Dresde, 6 août 1736.



Monseigneur

La très-gracieuse lettre dont Votre Altesse Royale m'a honoré, et par laquelle elle me marquait son départ pour la Prusse, m'ayant fait suspendre l'envoi des cahiers de ma traduction, j'ai profité de cet intervalle pour parcourir ce pays, afin de renouveler quelques anciennes connaissances. Qu'il est triste, monseigneur, à un certain âge, d'être réduit à chercher un établissement! Mais notre philosophe m'apprenant que tout ce qui arrive a sa raison suffisante, et que je ne dois être surpris de rien, je me résigne, en prenant le meilleur parti qui me reste à prendre, c'est-à-dire, de me conduire de façon à n'avoir jamais rien à me reprocher. J'ai connu un grand joueur de trictrac qui, après les coups les plus piquants et les plus capables de désespérer, avait coutume de dire avec le plus grand sang-froid du monde : « Que voulez-vous? cela est dans les dés. » Effectivement, a-t-on jamais raison de prendre si fort à cœur ce qui ne dépend pas de nous, ou de désirer si fortement ce qu'on ne saurait trouver en soi-même?

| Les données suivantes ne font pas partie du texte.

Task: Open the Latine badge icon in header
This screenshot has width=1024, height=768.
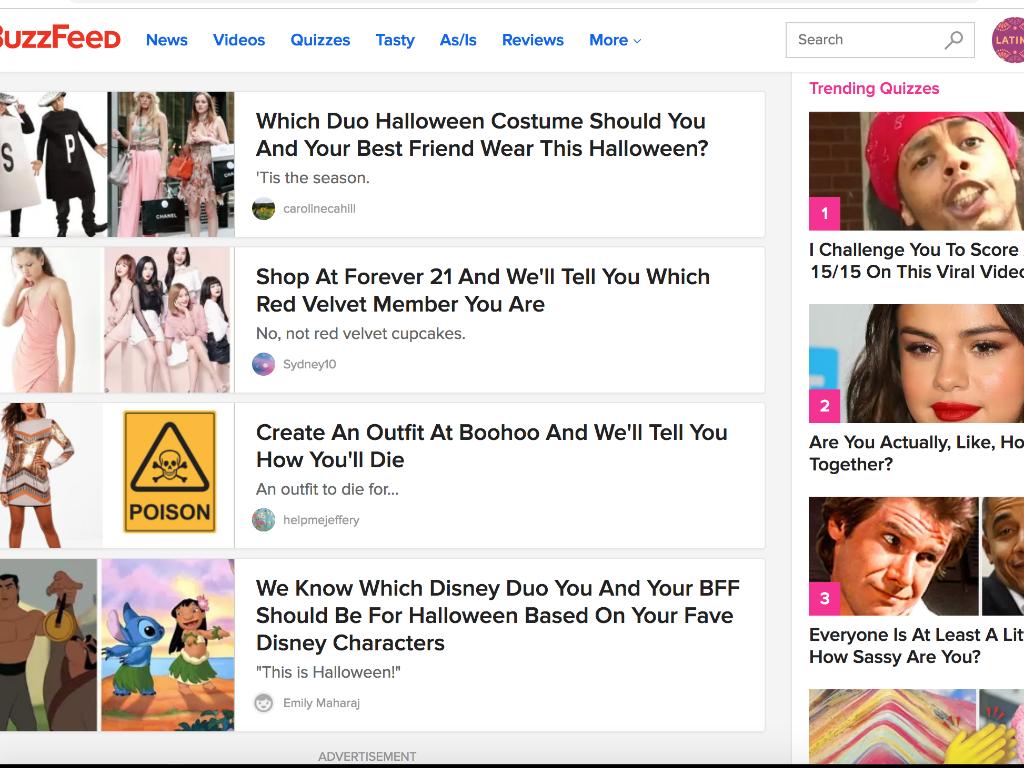Action: point(1008,40)
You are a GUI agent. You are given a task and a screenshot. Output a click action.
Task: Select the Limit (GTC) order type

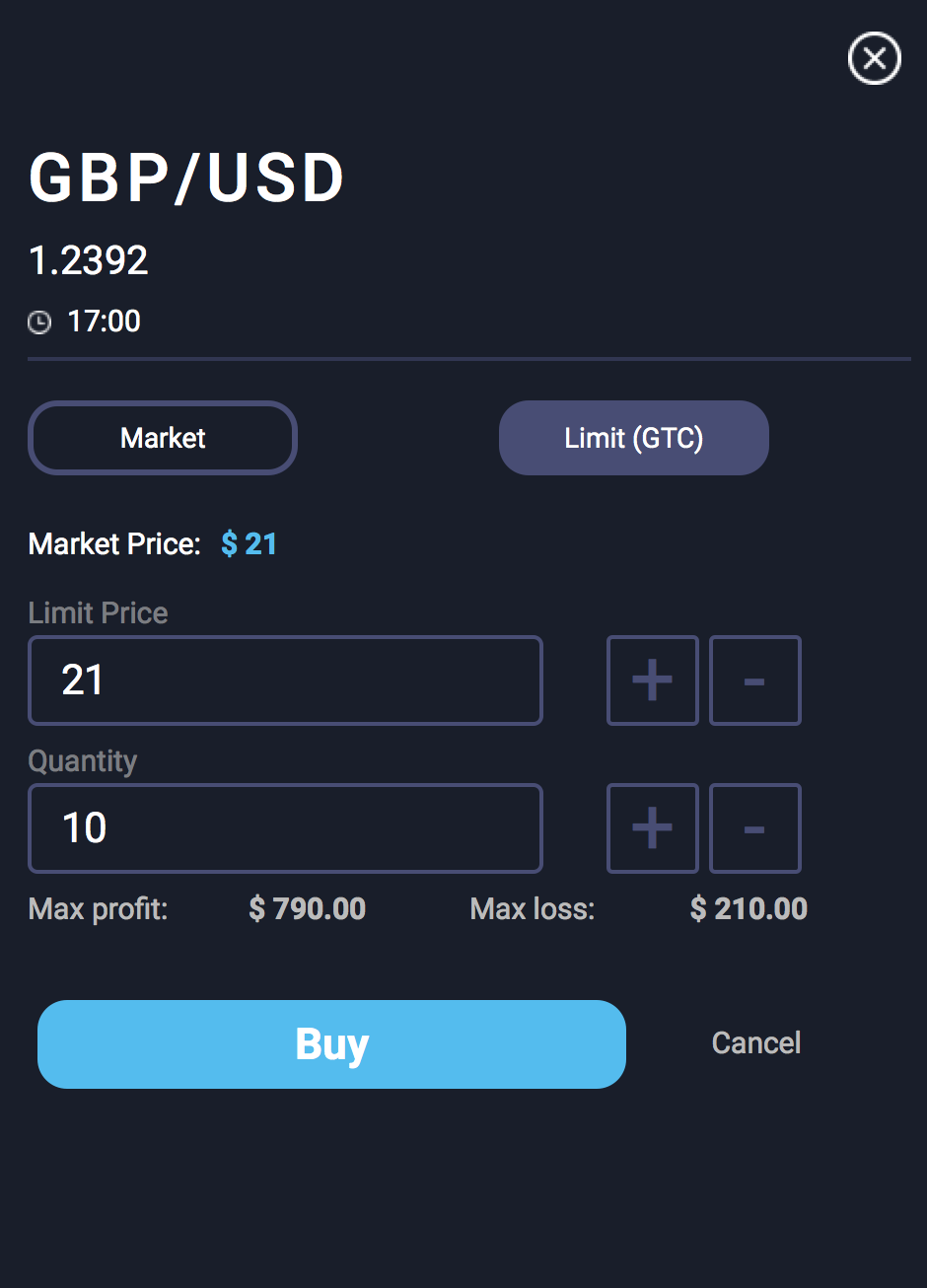click(x=633, y=438)
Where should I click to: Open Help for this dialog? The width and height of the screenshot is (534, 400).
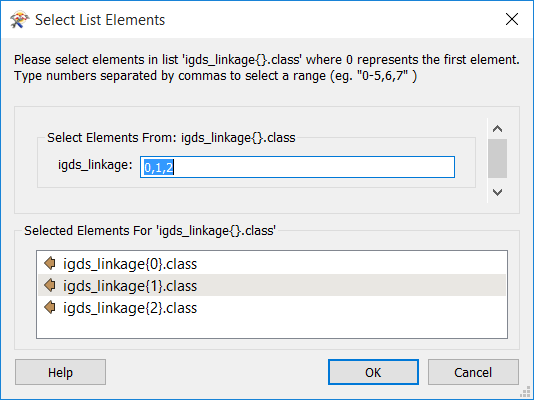tap(60, 372)
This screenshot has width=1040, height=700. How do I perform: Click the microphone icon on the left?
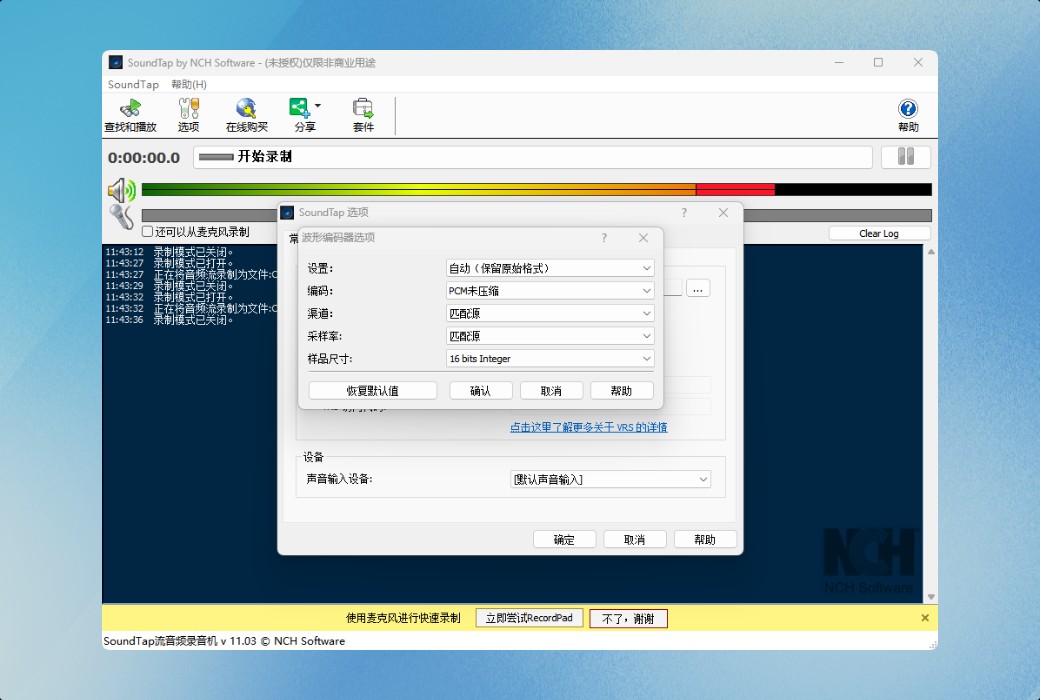[x=121, y=218]
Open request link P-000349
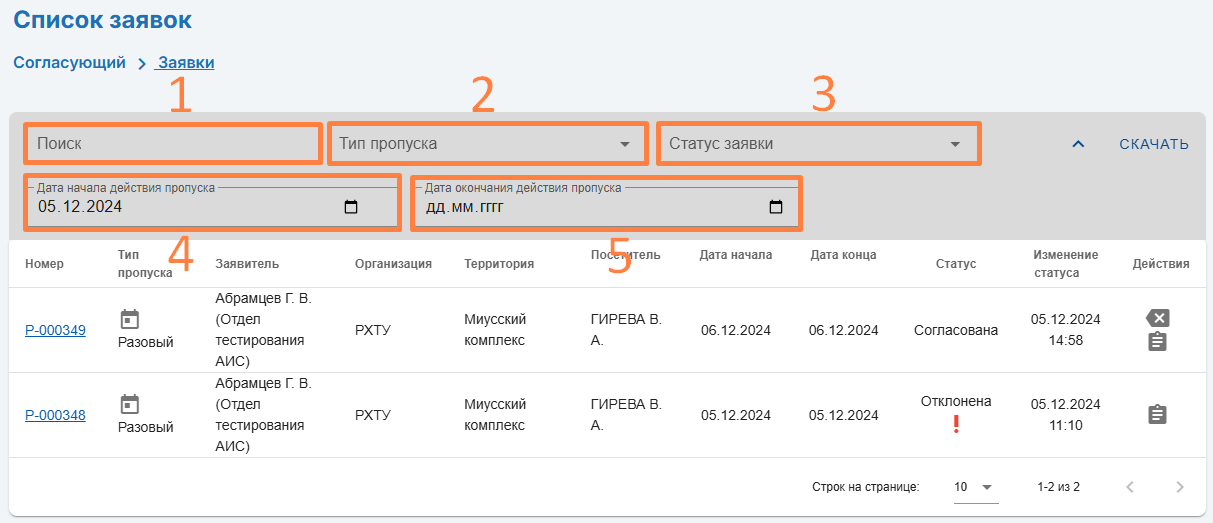The height and width of the screenshot is (523, 1213). 55,330
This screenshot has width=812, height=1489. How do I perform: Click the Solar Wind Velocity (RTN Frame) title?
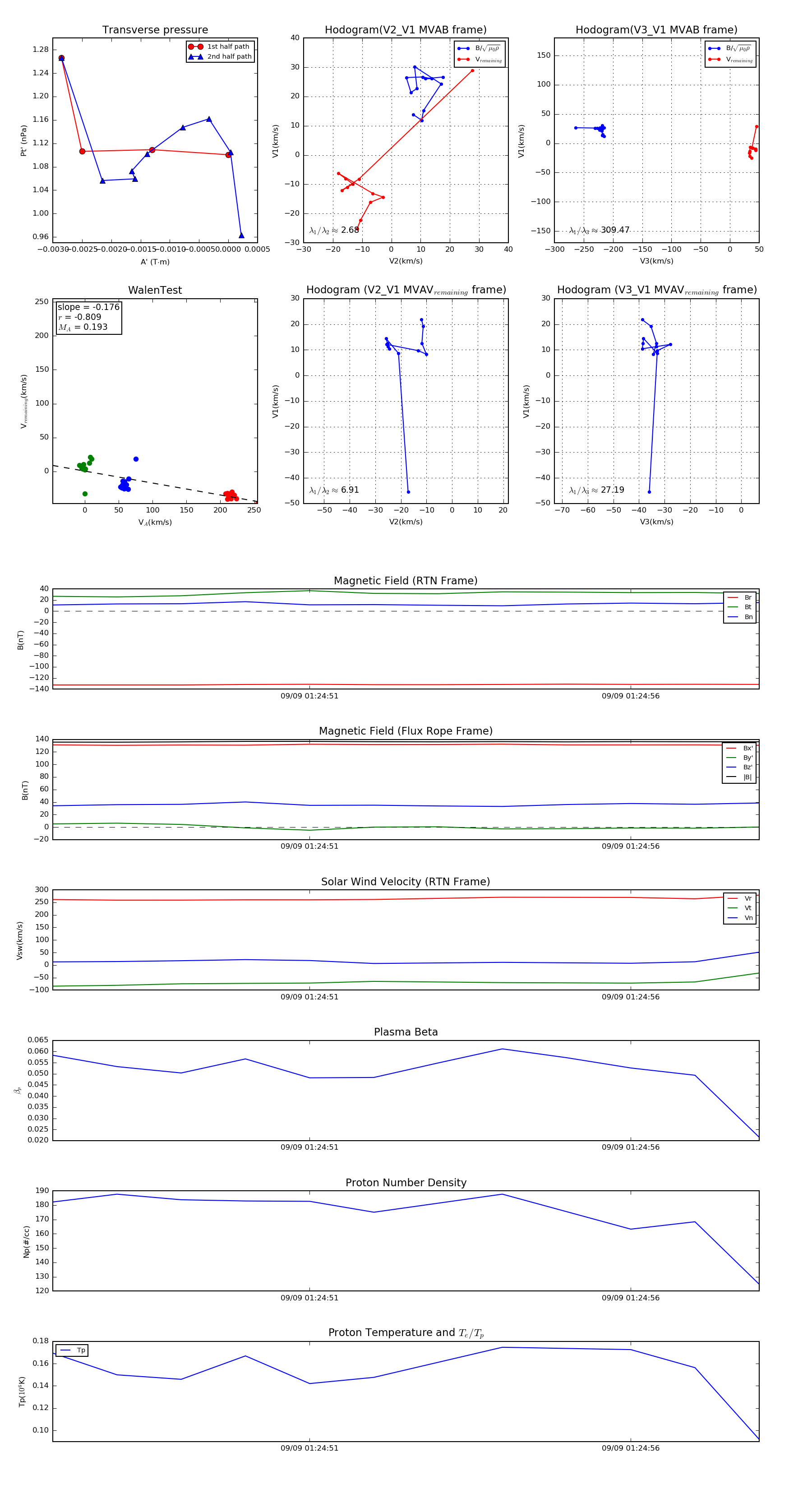tap(406, 882)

Si je ne savais bien que j'écris au Marc-Antonin de nos jours, je ne penserais pas à l'entretenir si longtemps de moi, aimant bien mieux l'entretenir de lui-même. Mais quelque plaisir que j'y trouve, monseigneur, il faut bien y renoncer, puisque votre modestie semble n'y trouver que des raisons de vous humilier davantage.

J'ai l'honneur de vous envoyer aujourd'hui une continuation de Wolff, espérant que cette lettre arrivera vers le retour de V. A. R., et désirant ardemment que ce paquet la trouve en parfaite santé.

Je suis, etc.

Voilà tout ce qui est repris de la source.